** Your task **
The response should be a precise copy of every entry.

** Data supplied **
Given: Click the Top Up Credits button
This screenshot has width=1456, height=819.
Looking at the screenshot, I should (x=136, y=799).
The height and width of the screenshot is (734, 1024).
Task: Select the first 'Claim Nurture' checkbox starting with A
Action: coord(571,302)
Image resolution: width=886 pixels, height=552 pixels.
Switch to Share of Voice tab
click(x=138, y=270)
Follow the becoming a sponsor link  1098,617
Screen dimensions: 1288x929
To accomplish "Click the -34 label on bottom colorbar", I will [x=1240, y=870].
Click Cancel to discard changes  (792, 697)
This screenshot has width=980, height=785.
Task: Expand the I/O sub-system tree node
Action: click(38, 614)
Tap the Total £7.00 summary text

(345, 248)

** Reply **
Given: Click the Top Up Credits button
This screenshot has width=1456, height=819.
Looking at the screenshot, I should (x=136, y=799).
The height and width of the screenshot is (734, 1024).
Task: Select the first 'Claim Nurture' checkbox starting with A
Action: coord(571,302)
Image resolution: width=886 pixels, height=552 pixels.
Switch to Share of Voice tab
click(x=138, y=270)
Follow the becoming a sponsor link  1098,617
Screen dimensions: 1288x929
To accomplish "Click the -34 label on bottom colorbar", I will [x=1240, y=870].
Click Cancel to discard changes  (792, 697)
This screenshot has width=980, height=785.
Task: Expand the I/O sub-system tree node
Action: click(38, 614)
Tap the Total £7.00 summary text

(345, 248)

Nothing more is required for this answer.